Authentication Action based on field in user table

[Ty120301]

I was wondering what would be the best way to alter the login authentication action depending on a column in the user table. That way a user could choose what type of 2FA could be used (null, email, sms, totp etc)

Normally you choose one or the other in Config/Auth (public array $actions = [ 'login' => \CodeIgniter\Shield\Authentication\Actions\Email2FA::class ]) or change it to Sms2FA::class. Works great, but how would you make this changeable ?

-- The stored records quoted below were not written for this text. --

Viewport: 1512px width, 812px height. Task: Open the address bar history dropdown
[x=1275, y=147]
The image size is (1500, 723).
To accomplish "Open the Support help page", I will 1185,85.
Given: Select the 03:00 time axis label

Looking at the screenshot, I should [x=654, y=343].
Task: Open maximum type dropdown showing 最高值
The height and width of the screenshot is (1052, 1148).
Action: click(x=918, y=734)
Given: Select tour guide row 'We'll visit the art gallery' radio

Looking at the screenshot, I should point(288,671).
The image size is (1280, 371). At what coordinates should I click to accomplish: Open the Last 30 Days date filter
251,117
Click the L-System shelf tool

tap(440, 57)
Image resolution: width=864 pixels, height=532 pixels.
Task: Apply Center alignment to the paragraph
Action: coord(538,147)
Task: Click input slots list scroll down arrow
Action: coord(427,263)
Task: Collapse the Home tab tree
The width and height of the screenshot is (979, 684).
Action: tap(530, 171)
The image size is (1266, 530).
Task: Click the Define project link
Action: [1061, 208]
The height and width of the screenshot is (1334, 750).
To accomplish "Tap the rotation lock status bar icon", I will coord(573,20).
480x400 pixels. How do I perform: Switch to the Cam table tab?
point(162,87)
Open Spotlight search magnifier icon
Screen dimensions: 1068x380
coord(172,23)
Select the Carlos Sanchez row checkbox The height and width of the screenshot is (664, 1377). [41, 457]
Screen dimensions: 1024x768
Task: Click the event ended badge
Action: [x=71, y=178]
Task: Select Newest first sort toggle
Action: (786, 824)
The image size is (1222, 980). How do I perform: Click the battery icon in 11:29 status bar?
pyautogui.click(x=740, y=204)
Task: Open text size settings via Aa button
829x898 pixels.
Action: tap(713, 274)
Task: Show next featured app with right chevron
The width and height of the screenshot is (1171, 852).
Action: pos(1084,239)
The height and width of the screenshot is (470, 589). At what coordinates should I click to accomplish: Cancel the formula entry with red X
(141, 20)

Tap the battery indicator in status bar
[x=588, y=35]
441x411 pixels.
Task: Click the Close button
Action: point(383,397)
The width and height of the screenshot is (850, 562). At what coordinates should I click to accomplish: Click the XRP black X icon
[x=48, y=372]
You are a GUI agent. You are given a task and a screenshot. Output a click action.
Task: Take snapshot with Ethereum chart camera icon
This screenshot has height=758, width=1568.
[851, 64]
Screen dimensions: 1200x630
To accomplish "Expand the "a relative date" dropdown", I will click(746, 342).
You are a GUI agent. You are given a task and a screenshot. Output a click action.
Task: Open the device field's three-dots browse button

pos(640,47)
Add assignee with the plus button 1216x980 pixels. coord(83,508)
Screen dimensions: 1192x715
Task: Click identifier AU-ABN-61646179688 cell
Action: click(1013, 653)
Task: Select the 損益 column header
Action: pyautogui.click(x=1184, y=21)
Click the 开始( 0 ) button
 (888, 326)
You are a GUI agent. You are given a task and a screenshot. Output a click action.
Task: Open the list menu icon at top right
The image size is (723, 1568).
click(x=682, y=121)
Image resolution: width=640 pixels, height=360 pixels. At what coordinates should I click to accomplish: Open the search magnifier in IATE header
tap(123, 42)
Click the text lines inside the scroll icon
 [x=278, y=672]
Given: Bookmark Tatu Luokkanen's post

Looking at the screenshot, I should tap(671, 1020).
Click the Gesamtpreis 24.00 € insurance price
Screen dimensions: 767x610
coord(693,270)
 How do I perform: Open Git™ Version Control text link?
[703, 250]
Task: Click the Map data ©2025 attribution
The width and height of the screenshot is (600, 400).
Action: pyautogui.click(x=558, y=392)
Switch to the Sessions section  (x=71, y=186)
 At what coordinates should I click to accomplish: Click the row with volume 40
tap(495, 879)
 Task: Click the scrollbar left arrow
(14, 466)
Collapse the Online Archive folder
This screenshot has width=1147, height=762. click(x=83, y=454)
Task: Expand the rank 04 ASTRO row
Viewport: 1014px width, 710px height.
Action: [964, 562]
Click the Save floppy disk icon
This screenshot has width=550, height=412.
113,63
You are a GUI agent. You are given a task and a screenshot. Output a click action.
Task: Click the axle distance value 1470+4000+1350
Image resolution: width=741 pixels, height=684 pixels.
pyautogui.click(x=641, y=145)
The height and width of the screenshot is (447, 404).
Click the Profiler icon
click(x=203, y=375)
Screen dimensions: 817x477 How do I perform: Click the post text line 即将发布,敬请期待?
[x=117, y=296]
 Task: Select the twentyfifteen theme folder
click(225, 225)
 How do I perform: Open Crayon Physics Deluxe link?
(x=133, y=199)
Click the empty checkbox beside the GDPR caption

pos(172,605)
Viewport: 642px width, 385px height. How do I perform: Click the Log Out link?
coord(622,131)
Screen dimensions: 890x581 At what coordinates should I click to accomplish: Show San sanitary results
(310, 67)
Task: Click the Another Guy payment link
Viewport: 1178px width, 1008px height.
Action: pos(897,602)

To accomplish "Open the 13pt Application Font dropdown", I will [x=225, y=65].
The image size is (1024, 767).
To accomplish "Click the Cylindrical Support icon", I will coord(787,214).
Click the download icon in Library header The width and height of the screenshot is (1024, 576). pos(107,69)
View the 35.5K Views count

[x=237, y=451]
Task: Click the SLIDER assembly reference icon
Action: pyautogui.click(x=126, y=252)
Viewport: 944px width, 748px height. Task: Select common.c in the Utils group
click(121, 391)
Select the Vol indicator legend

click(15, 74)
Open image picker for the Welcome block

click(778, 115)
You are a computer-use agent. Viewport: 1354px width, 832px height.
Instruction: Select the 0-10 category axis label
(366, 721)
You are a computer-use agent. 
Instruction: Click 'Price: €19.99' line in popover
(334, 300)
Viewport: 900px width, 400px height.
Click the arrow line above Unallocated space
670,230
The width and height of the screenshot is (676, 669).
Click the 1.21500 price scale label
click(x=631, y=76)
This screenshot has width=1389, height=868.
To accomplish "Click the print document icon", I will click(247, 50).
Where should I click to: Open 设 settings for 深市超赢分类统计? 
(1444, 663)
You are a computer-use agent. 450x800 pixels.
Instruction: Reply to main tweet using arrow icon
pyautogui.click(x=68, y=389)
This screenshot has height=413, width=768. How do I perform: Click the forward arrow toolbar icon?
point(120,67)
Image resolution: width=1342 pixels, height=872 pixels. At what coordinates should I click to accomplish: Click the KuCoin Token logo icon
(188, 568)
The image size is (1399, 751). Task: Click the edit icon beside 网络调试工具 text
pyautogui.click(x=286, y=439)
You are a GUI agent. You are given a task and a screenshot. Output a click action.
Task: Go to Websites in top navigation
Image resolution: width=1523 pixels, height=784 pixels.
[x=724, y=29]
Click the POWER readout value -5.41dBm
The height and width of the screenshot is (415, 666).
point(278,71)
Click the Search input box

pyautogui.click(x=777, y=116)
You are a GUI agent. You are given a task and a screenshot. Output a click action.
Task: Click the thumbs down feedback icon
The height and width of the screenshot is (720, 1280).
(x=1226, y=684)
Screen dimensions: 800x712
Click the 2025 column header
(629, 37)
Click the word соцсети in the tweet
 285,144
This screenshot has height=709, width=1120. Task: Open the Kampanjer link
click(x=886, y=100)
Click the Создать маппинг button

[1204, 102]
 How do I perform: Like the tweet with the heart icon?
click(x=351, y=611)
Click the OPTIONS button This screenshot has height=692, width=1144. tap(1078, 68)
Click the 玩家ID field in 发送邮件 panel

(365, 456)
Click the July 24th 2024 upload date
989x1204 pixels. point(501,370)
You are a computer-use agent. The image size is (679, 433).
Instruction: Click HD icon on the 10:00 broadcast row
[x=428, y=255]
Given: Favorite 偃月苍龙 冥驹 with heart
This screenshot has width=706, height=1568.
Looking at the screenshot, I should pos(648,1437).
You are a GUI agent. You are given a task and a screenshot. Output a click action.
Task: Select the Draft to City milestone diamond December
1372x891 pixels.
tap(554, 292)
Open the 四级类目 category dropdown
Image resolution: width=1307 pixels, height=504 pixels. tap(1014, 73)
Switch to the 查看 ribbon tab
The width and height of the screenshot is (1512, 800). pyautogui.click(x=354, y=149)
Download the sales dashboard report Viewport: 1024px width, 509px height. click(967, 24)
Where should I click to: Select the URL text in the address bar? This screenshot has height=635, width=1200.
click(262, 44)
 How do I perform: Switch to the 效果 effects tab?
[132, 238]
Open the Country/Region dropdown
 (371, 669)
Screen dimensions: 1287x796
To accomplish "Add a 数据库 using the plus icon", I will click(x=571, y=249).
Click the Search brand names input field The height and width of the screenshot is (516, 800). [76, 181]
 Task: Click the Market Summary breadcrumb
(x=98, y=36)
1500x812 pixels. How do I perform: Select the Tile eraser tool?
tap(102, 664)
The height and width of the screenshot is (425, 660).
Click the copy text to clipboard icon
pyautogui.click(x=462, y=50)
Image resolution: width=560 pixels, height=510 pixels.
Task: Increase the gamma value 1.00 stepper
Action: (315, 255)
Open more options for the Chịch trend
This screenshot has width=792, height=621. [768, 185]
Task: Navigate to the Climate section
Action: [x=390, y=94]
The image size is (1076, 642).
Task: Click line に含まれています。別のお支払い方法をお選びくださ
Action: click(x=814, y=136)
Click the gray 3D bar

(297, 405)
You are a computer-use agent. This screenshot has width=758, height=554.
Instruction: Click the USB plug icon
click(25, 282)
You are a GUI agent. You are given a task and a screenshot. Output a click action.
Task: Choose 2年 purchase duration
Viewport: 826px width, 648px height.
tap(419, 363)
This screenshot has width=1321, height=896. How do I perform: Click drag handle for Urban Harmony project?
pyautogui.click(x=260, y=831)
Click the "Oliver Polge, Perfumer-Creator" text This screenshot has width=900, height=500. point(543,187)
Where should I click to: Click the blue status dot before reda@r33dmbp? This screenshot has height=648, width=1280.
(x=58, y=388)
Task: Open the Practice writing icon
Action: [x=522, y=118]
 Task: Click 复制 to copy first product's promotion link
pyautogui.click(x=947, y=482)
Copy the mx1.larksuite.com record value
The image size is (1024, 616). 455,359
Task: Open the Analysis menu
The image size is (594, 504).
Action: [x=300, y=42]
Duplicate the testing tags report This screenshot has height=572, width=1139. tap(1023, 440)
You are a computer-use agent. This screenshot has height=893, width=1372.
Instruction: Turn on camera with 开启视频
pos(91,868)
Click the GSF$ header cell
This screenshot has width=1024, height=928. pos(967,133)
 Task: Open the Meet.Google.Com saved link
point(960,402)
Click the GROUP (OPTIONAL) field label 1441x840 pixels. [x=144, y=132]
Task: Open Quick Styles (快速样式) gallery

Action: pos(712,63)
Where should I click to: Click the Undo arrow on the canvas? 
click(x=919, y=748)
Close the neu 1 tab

For example, if i have a column action_type that is either NULL, 'email', 'totp', 'voice' or 'sms' etc.
It would use that action for the login.

I thought extending the Session in startUpAction would be the way to go. But it seems to get overriden somewhere. Just can't find where. Could anyone point me in the right direction ?

[warcooft]

You can override the default actions using the setting package. For example:

 setting('Auth.actions', [
     'register' => \App\Authentication\Actions\EmailActivator::class, // default null
     'login'    => null, // replace with your custom actions
 ]);

This config applies globally.

If you want shield to perform actions based on user preferences, you should customize the $startUpAction.
To enable this, you can replace the following line

shield/src/Authentication/Authenticators/Session.php

Line 199 in 6726646

$actionClass = setting('Auth.actions')[$type] ?? null;

with

$actionClass = (service('settings')->get('Auth.actions', (string) $user->id) ?? setting('Auth.actions'))[$type] ?? null;

Then, store the login action based on user preferences with

service('settings')->set('Auth.actions', [
     'register' => \App\Authentication\Actions\EmailActivator::class, // default null
     'login'    => null, // replace with your custom actions
], user_id());

[Ty120301]

Thanks a lot ! That certainly looks way cleaner than what i tried :P
Little bit of puzzeling, but got it to work. Did have to modify Session setAuthAction() too.

change Session#476:

$authActions = setting('Auth.actions');

in:

$authActions = (service('settings')->get('Auth.actions', (string) $this->user->id) ?? setting('Auth.actions')) ?? null;

Not entirely sure if this is correct but it seems to work so far :)

Thank you

[grimpirate]

I would suggest that you only require the following to simplify your statement:
$authActions = service('settings')->get('Auth.actions', "user:{$this->user->id}");
You can read on Contextual Settings where it says that if the contextual setting isn't found it will use the general setting, and if a general setting is not found it will return null, so it automatically handles all your cases for you.